Gustav MAHLER (1860-1911)
Symphony No 6 in A minor (1905) [84:38]
Alexander ZEMLINSKY (1871-1942)
Six Maeterlinck Songs, Op 13 (1910-1913) [19:29]
Jard van Nes (mezzo-soprano), Royal Concertgebouw Orchestra/Riccardo Chailly
rec. October 1989, Grotezaal, Concertgebouw, Amsterdam
Texts in four languages are included in the booklet
Presto CD
DECCA 430 165-2 [45:09 + 59:03]
First impressions matter - and as soon as an experienced Mahlerian friend and I heard the tempo adopted by Chailly for the introduction to this, Mahler’s most serious symphony, we immediately observed, “Too slow”. Overall, at twenty-five minutes the opening movement is one of the slowest - if not the slowest – in the catalogue. Four minutes in, and the pace picks up but by then the damage has been done. Everything is very legato, timpani are unduly muffled and the attack on phrases, especially by lower instruments such as the cellos, is limp. Everything is too heavy and lacks bite and the contrast between the martial section and the dreamy, pastoral, central passage is inadequate.
Prior to listening to this, I checked on the reviews by another Mahler aficionado friend and stumbled across this judgement: “Chailly is consistent - all his Mahler is steady, controlled, beautifully executed, and low on excitement.” I tried to listen without prejudice but can only concede the aptness of that verdict.

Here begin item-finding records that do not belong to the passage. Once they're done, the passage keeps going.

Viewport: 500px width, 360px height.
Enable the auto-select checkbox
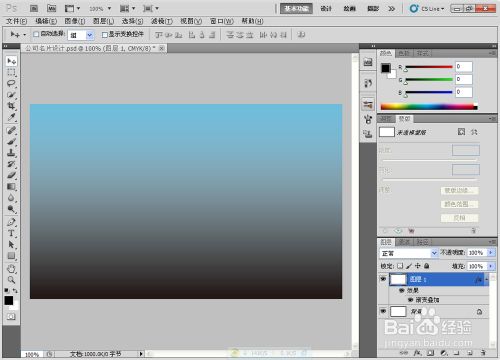(36, 34)
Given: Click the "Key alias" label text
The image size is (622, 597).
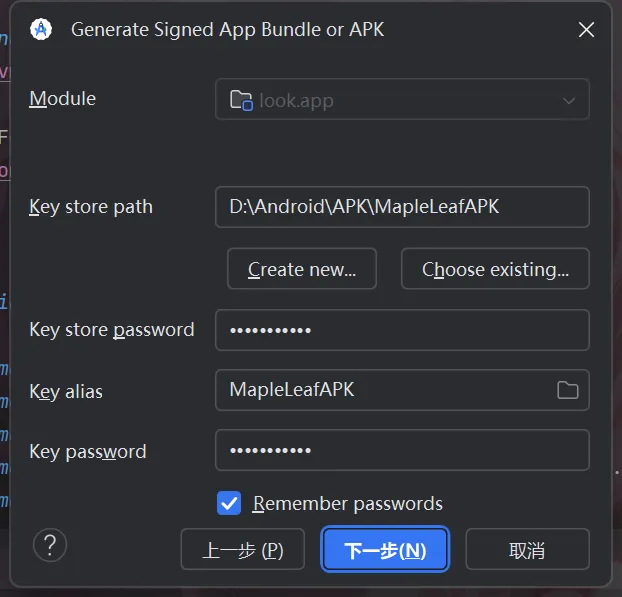Looking at the screenshot, I should pyautogui.click(x=66, y=391).
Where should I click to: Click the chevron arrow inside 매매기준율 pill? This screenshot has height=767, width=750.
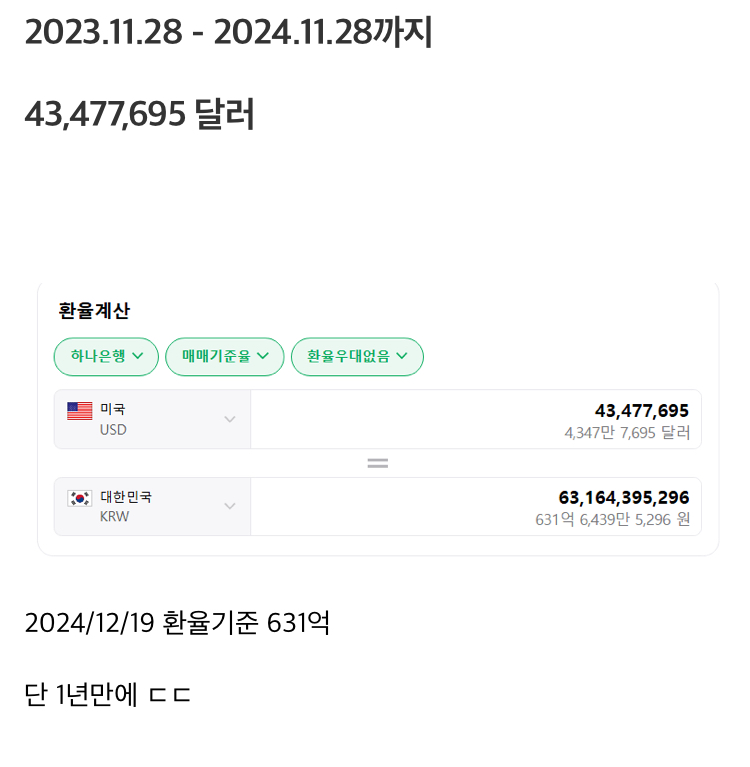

The openness of the recording acoustic accommodates the grandeur of Chailly’s interpretative stance but militates against the requisite immediacy. The coda, too, which should be thrilling, is anticlimactically plodding and deliberate.
The first timpani strikes of the Scherzo are similarly enervated and once again the crispness of phrasing which should permit its individual episodes to be properly accented is missing and the movement becomes too homogenised. Individual instruments, such as the clarinet and horns sometimes find a more distinct articulation but Chailly’s “smoothification” emasculates them.
The whole movement is too fast and flowing, lacking introspection. To play it as the Ländler which it superficially appears to be, ignores the spirit of wildness which pervades this movement.
The Andante is essentially bland; a generalised melancholy will not do.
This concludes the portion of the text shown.